On ne sait pas combien de victimes ont réellement installé des logiciels malveillants. Les services de renseignement néerlandais et le NCSC considèrent qu’il est probable que l’acteur étatique puisse potentiellement étendre son accès à des centaines de victimes dans le monde et mener des actions supplémentaires telles que le vol de données.
Même avec le rapport technique sur le malware COATHANGER, les infections provenant de l’acteur sont difficiles à identifier et à supprimer. Le NCSC et les services de renseignement néerlandais affirment donc qu’il est probable que l’acteur étatique ait encore accès aux systèmes d’un nombre important de victimes.

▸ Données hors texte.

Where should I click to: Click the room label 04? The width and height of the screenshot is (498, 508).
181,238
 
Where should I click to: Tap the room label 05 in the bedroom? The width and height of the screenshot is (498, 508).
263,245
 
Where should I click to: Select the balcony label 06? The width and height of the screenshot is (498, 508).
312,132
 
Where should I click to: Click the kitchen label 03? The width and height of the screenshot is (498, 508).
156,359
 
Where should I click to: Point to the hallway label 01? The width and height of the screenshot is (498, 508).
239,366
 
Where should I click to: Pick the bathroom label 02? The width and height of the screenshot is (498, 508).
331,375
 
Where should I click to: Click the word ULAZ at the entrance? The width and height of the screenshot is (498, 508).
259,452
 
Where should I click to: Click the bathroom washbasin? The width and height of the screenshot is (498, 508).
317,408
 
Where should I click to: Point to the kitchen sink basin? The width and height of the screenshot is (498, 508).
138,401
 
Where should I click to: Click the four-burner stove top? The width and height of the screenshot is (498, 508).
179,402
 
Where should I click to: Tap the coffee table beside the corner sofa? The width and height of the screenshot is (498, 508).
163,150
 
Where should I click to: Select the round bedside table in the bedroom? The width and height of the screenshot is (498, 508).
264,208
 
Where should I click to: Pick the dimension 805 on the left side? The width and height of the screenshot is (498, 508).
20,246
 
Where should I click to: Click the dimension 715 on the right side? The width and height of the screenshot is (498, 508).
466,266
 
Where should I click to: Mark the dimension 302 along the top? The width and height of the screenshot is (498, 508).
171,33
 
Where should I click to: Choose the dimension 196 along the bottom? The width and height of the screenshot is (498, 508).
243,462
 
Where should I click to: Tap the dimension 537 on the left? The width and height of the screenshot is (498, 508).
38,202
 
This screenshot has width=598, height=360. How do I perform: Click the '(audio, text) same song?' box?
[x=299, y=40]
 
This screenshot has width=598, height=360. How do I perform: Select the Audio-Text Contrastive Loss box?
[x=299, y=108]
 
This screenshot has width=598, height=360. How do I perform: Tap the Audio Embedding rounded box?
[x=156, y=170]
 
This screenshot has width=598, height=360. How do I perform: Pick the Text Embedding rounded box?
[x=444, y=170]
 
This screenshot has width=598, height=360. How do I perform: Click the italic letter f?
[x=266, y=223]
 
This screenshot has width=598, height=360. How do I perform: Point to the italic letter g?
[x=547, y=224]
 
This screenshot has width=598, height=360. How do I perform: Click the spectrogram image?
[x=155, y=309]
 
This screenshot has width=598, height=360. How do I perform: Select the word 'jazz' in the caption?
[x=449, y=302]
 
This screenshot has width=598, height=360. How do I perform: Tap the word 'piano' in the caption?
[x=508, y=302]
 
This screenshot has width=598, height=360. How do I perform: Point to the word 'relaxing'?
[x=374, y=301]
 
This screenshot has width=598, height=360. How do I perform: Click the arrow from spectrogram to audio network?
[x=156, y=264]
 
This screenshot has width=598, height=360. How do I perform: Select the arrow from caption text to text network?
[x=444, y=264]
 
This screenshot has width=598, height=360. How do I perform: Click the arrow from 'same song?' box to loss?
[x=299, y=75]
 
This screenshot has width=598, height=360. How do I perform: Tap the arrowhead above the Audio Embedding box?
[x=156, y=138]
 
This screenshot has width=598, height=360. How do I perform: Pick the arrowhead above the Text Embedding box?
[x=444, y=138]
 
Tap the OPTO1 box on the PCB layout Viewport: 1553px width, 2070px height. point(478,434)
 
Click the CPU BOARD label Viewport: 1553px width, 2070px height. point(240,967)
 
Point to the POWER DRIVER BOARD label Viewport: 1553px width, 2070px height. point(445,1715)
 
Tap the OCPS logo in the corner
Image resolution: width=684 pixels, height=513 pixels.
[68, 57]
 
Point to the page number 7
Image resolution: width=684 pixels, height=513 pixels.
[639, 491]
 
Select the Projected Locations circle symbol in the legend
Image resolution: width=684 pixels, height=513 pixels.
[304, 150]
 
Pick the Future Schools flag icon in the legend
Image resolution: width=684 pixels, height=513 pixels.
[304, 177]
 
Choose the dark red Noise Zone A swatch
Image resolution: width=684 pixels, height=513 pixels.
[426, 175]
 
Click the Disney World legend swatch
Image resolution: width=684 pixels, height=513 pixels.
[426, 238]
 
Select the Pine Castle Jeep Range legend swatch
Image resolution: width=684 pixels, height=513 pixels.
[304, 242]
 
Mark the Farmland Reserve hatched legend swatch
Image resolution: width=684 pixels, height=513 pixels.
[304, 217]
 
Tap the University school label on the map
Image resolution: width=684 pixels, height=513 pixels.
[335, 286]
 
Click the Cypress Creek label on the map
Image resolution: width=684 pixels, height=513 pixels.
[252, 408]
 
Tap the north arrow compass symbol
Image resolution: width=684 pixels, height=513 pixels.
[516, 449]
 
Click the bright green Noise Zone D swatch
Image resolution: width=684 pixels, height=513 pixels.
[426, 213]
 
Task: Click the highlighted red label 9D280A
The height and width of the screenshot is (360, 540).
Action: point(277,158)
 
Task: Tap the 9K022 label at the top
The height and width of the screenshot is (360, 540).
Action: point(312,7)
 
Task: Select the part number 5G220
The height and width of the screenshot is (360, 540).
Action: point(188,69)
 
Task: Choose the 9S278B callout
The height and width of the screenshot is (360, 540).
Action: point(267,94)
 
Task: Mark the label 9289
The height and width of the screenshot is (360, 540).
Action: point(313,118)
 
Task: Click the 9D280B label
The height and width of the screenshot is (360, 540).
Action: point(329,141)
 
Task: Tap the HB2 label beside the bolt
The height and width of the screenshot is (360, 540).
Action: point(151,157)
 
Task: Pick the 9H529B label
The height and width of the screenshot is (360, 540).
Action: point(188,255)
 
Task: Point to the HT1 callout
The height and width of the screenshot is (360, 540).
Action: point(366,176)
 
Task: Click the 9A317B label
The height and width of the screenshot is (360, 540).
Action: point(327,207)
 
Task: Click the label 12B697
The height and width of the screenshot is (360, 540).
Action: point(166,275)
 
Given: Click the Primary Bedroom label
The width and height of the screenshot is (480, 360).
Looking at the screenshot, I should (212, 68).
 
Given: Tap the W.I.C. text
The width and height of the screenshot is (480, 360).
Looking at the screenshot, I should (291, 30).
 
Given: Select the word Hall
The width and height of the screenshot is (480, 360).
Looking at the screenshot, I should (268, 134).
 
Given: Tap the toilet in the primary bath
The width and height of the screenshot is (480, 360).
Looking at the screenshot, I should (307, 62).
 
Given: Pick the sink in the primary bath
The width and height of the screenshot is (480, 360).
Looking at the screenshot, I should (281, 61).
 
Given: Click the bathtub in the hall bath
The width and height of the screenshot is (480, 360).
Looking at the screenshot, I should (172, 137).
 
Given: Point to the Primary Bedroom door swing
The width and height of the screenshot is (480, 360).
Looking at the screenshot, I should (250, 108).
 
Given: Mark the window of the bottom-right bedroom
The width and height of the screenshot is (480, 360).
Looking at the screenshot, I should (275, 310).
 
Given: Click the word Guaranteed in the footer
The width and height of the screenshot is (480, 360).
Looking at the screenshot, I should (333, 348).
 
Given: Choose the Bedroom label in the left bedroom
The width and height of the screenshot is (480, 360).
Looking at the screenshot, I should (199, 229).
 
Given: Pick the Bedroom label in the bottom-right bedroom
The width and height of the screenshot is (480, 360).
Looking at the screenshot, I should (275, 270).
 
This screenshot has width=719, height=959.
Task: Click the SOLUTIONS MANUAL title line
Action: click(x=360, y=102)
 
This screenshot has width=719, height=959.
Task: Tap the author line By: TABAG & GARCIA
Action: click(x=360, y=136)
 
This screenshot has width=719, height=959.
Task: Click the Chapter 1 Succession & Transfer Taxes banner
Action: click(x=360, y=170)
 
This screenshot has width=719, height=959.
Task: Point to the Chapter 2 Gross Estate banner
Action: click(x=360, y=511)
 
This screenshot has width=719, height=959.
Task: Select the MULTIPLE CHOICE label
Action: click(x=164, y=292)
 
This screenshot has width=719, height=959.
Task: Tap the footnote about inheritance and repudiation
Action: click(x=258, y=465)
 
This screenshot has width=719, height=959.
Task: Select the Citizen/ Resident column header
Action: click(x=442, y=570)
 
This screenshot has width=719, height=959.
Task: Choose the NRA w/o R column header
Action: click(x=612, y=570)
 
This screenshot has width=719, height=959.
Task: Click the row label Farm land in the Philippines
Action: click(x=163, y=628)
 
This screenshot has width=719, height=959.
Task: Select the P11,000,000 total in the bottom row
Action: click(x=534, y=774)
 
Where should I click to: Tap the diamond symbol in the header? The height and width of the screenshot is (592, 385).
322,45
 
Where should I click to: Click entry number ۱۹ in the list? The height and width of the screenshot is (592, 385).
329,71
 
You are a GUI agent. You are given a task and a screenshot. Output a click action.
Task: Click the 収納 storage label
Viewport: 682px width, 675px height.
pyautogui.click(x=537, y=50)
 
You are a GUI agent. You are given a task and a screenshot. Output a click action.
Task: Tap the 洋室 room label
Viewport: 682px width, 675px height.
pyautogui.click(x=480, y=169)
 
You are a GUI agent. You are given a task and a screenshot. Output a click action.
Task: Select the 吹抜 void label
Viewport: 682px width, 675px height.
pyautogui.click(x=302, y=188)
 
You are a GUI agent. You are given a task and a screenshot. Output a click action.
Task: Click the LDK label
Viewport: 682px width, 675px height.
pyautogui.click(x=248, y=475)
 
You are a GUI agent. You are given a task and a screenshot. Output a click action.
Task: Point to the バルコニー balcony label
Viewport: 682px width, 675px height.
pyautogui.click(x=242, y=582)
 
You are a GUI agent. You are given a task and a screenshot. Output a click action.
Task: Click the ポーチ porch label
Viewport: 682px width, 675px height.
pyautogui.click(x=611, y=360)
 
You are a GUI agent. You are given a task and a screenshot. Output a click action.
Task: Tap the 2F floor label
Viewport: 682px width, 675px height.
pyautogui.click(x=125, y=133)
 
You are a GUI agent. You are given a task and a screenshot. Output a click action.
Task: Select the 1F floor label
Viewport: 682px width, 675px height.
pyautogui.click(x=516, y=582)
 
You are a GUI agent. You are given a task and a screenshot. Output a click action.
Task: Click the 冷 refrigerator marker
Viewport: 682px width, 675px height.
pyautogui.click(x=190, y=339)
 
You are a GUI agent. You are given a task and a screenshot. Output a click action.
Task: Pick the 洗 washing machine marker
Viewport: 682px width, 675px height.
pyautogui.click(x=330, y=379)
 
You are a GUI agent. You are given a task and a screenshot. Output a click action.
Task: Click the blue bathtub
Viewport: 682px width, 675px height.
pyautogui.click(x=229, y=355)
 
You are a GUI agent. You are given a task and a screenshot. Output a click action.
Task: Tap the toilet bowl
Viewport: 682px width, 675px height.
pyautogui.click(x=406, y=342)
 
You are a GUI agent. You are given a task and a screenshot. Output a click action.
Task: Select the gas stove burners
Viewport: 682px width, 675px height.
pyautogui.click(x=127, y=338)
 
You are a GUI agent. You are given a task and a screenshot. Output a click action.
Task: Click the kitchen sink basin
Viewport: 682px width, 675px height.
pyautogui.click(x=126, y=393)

L’incapacité de Fortinet à divulguer en temps opportun est particulièrement grave compte tenu de la gravité de la vulnérabilité. Les divulgations sont cruciales car elles aident les utilisateurs à prioriser l’installation des correctifs. Lorsqu’une nouvelle version corrige des bugs mineurs, de nombreuses organisations attendent souvent de l’installer. Lorsqu’il corrige une vulnérabilité avec un indice de gravité de 9,8, il est beaucoup plus susceptible d’accélérer le processus de mise à jour. Étant donné que la vulnérabilité était exploitée avant même que Fortinet ne la corrige, la divulgation n’aurait probablement pas empêché toutes les infections, mais il va de soi qu’elle aurait pu en arrêter certaines.
Les responsables de Fortinet n’ont jamais expliqué pourquoi ils n’avaient pas divulgué la vulnérabilité critique lors de sa correction. Ils ont également refusé de divulguer quelle est la politique de l’entreprise en matière de divulgation des vulnérabilités de sécurité. Les représentants de l’entreprise n’ont pas immédiatement répondu à un e-mail sollicitant des commentaires sur ce message.